A lot of the time they’ll call me and be like, “Yo, let’s go rehearse for this show,” and I get there and we don’t start rehearsing until an hour later because we would sit around and crack jokes at each other. It’s like having brothers that you play-fight with all the time. And we’re close enough that it doesn’t affect our relationship, like we can say foul shit to each other. (Laughs). At the end of the day, we’re family. They’ve taught me a lot about showmanship, about professionalism, and being yourself at the same time – to not try to be one of these ‘overtly‘ rapper types – Yeah, I’m hea, I wanna make it big, shout out to my label – Like that, giving shoutouts to the label that doesn’t exist. A lot of guys approach you in the industry and they have that really hard sell, “I’m doing this for this records or blah blah blah for these guys.” That’s not really me. I learned to just be myself and be careful with the people that you wanna work with… They’ll come around to see that you’re a real person and you’re not just sitting there trying to use them for whatever connections they have. It’s a good lesson to have, especially for this environment, especially for myself who is trying to make it as a solo artist.

This was something that I was never cognizant of before, I was kind of reckless back then. I would maybe diss someone or make fun of someone, only to find out later that, oh, this guy is connected to this dude, and I would feel bad. ‘I guess they won’t want to work with us now.’ (Laughs.)

One of the best analogies those guys have for me, ask either one, and they’ll say, ‘You put a red button in front of Ro and say don’t press this, and fifteen seconds later he’ll press that red button.’ 

That’s me, I can’t control myself sometimes.

 

JC: What message would you have to those that want to follow your footsteps?

Mugshot: Be prepared. It’s not the most glamorous lifestyle.

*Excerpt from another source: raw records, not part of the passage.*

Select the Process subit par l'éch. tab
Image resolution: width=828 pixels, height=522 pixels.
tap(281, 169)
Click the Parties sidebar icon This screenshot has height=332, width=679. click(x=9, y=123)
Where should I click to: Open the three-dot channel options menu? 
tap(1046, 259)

I mean, I see a lot of different people taking different approaches, and I don’t want to disrespect anybody and name any names, that’s not what I’m about. But I think, basically, there are a lot of various approaches to pursuing a career in music and hip hop, and it’s mainly about staying true to yourself and having a good idea of what you want to do. Try not to listen to cookie-cutter formulas, you have to work and when you work hard, it will speak for itself. I believe that is what should define you. You don’t want to be someone that just puts out a lot of material, but none of it really speaks personally to you. You don’t want to bite someone else’s message, someone else’s style or movement. Just be yourself.

And, have the hustle. You’re gonna need it. (Smiles.)

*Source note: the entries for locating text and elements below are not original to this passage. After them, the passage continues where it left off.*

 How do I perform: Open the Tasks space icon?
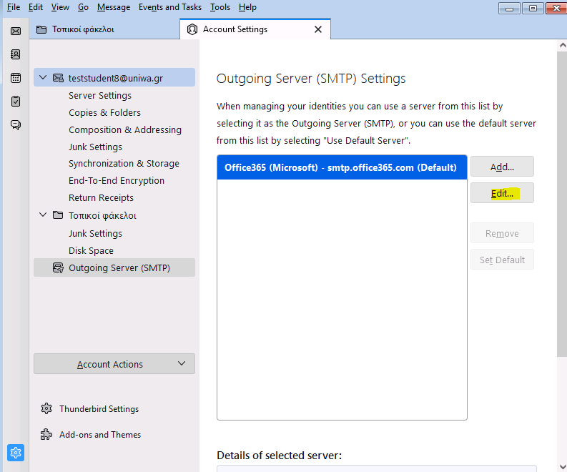[16, 102]
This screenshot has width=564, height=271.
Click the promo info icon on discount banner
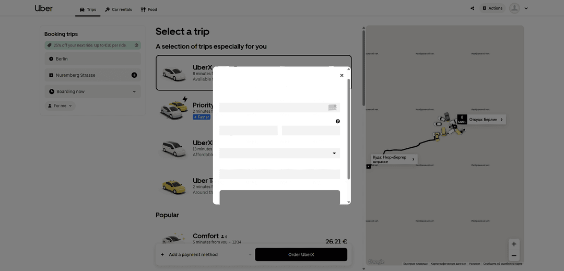(x=137, y=45)
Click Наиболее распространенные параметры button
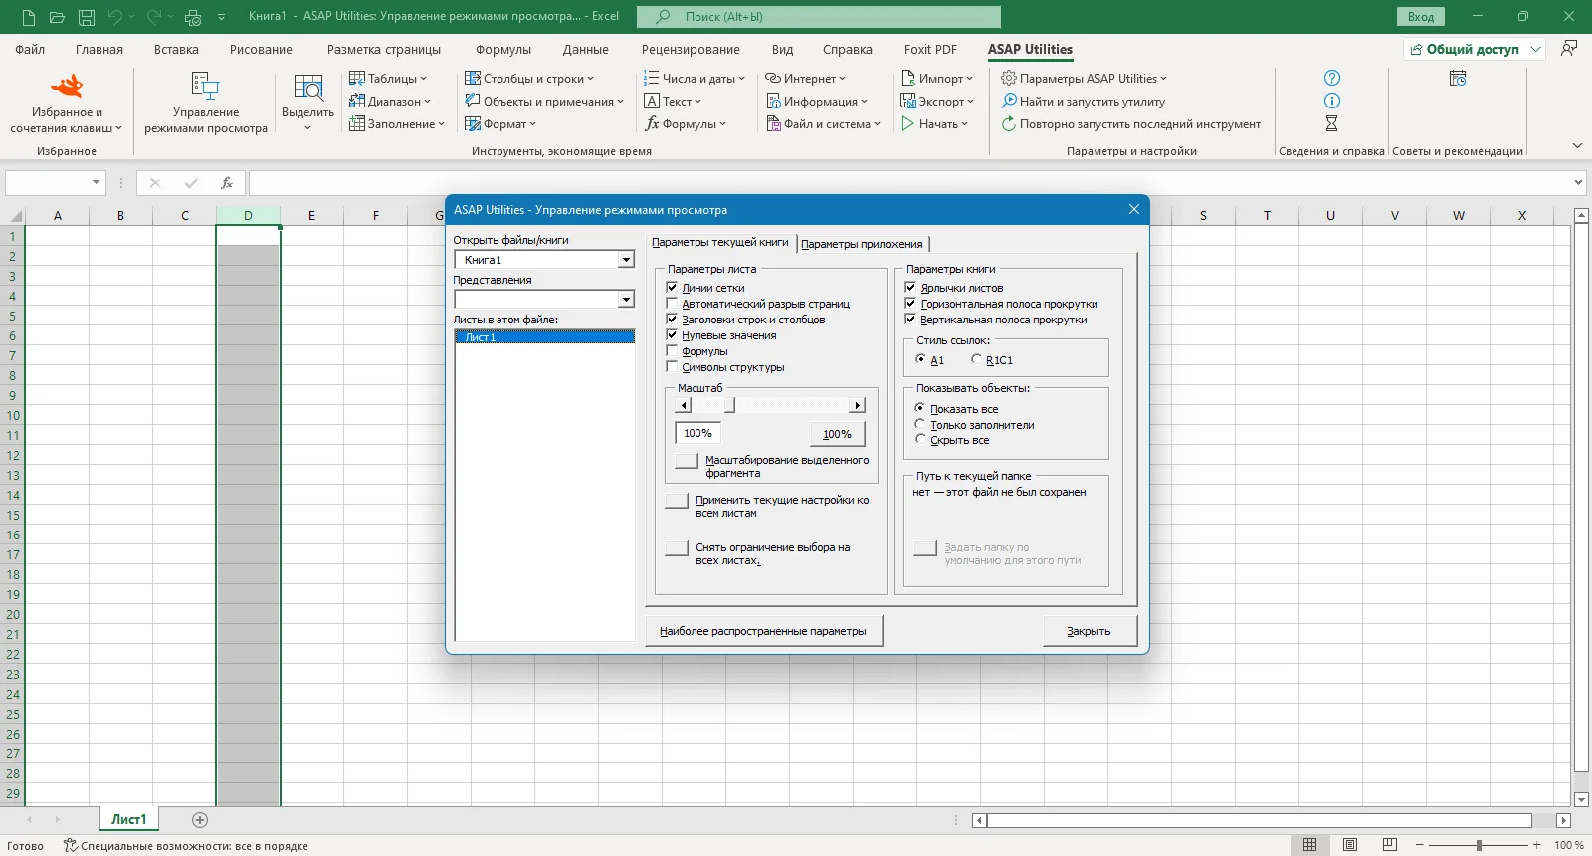 click(x=763, y=631)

Making music is expensive, and it takes a lot of time – it’s a tedious and effort-oriented craft which you will want to account for. If you enjoy it and you’re passionate about it, then everything will come easily because you won’t look at it as work. Have the hustle if you really want this, because no one is really going to pay you to rap right off the bat.

There are a lot of skills that will help you along the way – sound engineering, graphic design, videography – and all of these things, you can make a legitimate income out of “in the real world,” and at the same time you an pursue your passion towards becoming an artist, and becoming successful.

 

JC: What’s next for you and for Deep Foundation?

Mugshot: We’re coming out with a third album, which is the main reason why I’m coming out with a solo project now. The rest of the guys took a little hiatus with life, Illpoetik is finishing grad school at NYU with social work, and CeeJay is a full-time DJ and he has a lot of things going on, too.

And as for myself, I have a lot of ideas for my own songs that I want to come out with, and it’s perfect (timing) because I can work on this and push the brand, maintain that relevance and keep people interested so that when we finally drop the third album, we’ll be ready to go.